An additional analysis was performed where the number of markers in the dataset was
varied, in order to determine the optimal number of markers.

```{r}
markers_purity10 <- read.delim("results/Galaxy11-[Purity_(beta)_on_data_8].tabular")$Name[1:10]
markers_purity20 <- read.delim("results/Galaxy13-[Purity_(beta)_on_data_8].tabular")$Name[1:20]
markers_purity30 <- read.delim("results/Galaxy15-[Purity_(beta)_on_data_8].tabular")$Name[1:30]
markers_purity40 <- read.delim("results/Galaxy17-[Purity_(beta)_on_data_8].tabular")$Name[1:40]
markers_purity75 <- read.delim("results/Galaxy19-[Purity_(beta)_on_data_8].tabular")$Name[1:75]
markers_purity100 <- read.delim("results/Galaxy21-[Purity_(beta)_on_data_8].tabular")$Name[1:100]

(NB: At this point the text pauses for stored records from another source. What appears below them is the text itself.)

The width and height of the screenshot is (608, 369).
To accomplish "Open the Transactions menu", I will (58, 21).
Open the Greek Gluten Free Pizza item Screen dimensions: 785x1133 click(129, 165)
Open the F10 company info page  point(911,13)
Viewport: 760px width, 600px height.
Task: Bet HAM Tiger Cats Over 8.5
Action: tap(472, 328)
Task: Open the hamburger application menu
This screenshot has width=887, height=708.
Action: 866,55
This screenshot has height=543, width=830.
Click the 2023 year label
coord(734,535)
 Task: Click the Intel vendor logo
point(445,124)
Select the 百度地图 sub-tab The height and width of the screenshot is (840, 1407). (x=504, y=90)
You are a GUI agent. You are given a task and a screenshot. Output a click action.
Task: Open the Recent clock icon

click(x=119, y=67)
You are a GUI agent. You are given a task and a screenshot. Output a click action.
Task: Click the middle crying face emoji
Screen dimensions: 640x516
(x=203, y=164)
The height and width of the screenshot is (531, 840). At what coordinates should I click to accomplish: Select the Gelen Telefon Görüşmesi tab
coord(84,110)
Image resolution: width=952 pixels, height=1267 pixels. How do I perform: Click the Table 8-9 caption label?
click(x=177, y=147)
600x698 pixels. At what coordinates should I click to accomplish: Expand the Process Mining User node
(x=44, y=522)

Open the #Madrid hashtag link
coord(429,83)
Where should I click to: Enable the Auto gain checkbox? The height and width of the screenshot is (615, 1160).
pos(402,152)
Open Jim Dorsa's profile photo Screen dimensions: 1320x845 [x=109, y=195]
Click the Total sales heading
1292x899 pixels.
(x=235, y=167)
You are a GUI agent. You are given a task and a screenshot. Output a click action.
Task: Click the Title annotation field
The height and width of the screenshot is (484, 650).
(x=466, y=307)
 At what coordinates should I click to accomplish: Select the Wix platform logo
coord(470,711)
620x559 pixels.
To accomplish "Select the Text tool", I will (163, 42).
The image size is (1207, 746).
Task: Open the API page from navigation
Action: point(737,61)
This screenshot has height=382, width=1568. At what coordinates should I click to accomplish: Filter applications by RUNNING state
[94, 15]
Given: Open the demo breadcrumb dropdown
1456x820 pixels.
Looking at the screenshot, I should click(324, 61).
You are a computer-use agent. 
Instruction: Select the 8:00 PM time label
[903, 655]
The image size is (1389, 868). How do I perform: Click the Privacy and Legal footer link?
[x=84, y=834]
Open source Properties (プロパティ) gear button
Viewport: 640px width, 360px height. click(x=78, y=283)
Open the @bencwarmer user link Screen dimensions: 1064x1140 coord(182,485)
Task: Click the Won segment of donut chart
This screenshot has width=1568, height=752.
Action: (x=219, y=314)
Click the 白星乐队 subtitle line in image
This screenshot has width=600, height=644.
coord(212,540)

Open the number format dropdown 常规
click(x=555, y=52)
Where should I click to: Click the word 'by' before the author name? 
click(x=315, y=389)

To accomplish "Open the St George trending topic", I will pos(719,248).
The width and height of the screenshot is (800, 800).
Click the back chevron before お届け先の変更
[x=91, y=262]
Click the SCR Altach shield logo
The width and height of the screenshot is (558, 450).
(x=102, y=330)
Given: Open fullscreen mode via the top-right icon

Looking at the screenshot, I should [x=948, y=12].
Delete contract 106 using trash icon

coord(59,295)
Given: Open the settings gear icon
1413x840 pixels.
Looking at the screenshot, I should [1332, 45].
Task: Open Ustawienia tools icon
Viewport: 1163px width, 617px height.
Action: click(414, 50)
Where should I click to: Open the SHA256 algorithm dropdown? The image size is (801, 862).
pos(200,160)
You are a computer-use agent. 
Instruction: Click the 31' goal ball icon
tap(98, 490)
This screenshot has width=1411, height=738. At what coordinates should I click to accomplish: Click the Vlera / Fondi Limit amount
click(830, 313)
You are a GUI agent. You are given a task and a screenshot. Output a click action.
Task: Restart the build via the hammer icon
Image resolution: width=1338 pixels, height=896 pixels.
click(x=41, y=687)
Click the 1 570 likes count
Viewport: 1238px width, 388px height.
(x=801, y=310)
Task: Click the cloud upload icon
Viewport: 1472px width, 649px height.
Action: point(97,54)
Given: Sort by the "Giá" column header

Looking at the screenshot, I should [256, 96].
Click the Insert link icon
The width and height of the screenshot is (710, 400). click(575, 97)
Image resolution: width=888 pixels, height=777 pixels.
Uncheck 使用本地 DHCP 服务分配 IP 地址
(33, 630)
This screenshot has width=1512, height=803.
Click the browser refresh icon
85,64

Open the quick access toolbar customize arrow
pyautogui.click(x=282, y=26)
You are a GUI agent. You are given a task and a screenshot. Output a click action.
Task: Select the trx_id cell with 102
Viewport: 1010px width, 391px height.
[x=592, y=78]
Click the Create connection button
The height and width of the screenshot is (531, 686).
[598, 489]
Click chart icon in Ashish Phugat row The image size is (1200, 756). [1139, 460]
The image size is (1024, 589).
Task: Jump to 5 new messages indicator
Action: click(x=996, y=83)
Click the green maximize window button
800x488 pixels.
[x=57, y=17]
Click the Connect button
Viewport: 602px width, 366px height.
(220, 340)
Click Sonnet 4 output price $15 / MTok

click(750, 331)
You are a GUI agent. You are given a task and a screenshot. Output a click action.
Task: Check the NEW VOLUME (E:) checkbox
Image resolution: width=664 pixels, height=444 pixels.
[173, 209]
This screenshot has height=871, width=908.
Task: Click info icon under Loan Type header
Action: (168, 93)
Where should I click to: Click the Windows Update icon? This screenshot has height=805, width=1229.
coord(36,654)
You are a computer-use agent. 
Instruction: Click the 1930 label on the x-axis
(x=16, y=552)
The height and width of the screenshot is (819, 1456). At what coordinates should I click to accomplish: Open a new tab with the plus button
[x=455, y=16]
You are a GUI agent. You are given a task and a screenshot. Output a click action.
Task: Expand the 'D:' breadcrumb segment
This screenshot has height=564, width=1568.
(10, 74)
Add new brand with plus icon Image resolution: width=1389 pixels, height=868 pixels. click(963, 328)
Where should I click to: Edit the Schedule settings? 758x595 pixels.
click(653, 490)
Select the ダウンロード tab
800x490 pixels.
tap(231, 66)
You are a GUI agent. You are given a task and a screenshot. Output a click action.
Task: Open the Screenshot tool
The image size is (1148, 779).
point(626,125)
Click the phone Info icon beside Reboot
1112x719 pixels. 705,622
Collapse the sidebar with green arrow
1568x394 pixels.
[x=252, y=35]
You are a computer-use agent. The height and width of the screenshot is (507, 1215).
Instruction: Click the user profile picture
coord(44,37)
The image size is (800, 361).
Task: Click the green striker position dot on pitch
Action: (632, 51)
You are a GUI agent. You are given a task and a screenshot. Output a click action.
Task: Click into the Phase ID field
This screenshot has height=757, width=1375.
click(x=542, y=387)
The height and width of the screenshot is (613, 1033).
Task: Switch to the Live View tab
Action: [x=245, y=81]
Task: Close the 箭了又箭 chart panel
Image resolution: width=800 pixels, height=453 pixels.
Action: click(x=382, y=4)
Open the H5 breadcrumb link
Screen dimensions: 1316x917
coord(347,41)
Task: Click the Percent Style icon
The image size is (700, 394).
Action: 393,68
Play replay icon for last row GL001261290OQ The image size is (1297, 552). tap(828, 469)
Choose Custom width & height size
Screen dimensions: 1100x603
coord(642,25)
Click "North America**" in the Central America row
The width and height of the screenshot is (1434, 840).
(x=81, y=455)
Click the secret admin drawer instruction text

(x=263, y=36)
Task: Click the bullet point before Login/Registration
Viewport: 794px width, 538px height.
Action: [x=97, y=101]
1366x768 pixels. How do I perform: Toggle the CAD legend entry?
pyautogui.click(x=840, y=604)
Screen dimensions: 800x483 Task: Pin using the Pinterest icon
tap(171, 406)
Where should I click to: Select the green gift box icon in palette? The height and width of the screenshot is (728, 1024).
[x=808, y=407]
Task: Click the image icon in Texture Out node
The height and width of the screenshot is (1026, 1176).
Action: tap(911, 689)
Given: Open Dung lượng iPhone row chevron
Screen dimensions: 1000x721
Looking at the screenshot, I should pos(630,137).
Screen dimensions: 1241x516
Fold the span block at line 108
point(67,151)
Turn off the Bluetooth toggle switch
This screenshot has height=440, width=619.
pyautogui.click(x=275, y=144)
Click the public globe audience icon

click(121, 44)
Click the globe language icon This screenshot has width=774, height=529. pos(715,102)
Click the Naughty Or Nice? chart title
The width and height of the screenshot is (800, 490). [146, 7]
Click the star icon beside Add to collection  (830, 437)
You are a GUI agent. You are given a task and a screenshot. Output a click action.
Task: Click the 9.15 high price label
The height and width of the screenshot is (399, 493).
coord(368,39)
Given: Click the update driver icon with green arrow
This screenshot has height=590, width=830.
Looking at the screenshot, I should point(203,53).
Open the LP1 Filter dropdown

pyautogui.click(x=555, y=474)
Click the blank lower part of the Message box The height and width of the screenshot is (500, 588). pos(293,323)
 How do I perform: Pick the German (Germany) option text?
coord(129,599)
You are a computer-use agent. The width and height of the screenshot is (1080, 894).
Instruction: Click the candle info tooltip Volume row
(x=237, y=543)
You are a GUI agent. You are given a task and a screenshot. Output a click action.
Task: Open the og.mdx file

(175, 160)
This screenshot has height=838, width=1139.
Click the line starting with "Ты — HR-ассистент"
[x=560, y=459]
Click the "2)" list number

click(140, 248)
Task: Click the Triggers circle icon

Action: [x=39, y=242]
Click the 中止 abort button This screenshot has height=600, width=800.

markers_purity_list <- list(markers_purity10, markers_purity20, markers_purity30, markers_purity40,
                            markers_purity, markers_purity75, markers_purity100)

curve_df_purity <- data.frame(N_markers = lengths(markers_purity_list),
                              Prop_unique = sapply(markers_purity_list,
                                                   function(x) propUnique(numgen[x,])),
                              DiffScore = sapply(markers_purity_list,
                                                    function(x) DiffScore(grp_alfreq[x,])),
                              DivScore = sapply(markers_purity_list,
                                                    function(x) DivScore(grp_alfreq[x,])))
```

```{r eval = FALSE}
set.seed(1117)
markers_simanneal_list <- lapply(c(10, 20, 30, 40, 50, 75, 100),
                                 function(x) findMarkerSet(grp_alfreq[rownames(snpdf3),], nSNP = x)$Set)

curve_df_simanneal <- data.frame(N_markers = lengths(markers_simanneal_list),
                                 Prop_unique = sapply(markers_simanneal_list,
                                                   function(x) propUnique(numgen[x,])),
                                 DiffScore = sapply(markers_simanneal_list,
                                                    function(x) DiffScore(grp_alfreq[x,])),
                                 DivScore = sapply(markers_simanneal_list,
                                                    function(x) DivScore(grp_alfreq[x,])))
save(markers_simanneal_list, curve_df_simanneal, file = "results/simanneal_curve.RData")
```

```{r echo = FALSE}
load("results/simanneal_curve.RData")
```

```{r}
curve_df_purity$Method <- "Purity"
curve_df_simanneal$Method <- "Simulated annealing"
curve_df_comb <- rbind(curve_df_purity, curve_df_simanneal)

ggplot(curve_df_comb, aes(x = N_markers, y = Prop_unique, color = Method)) +
  geom_line()
```

With 75 or 100 markers, all accessions could be distinguished using markers
selected with the Purity method.  The simulated annealing method still only
distinguished 88% of accessions with 100 markers, as it was trying to optimize
diversity rather than identification of accessions.

```{r}
ggplot(curve_df_comb, aes(x = N_markers, y = DiffScore, color = Method)) +
  geom_line()
```

The simulated annealing algorithm was better than the Purity method at
differentiating populations.  The number of markers included did not
have much of an impact on either method.

```{r}
ggplot(curve_df_comb, aes(x = N_markers, y = DivScore, color = Method)) +
  geom_line()
```

As the number of markers increased, the Purity method captured more diversity
within populations, although not as much as the simulated annealing method.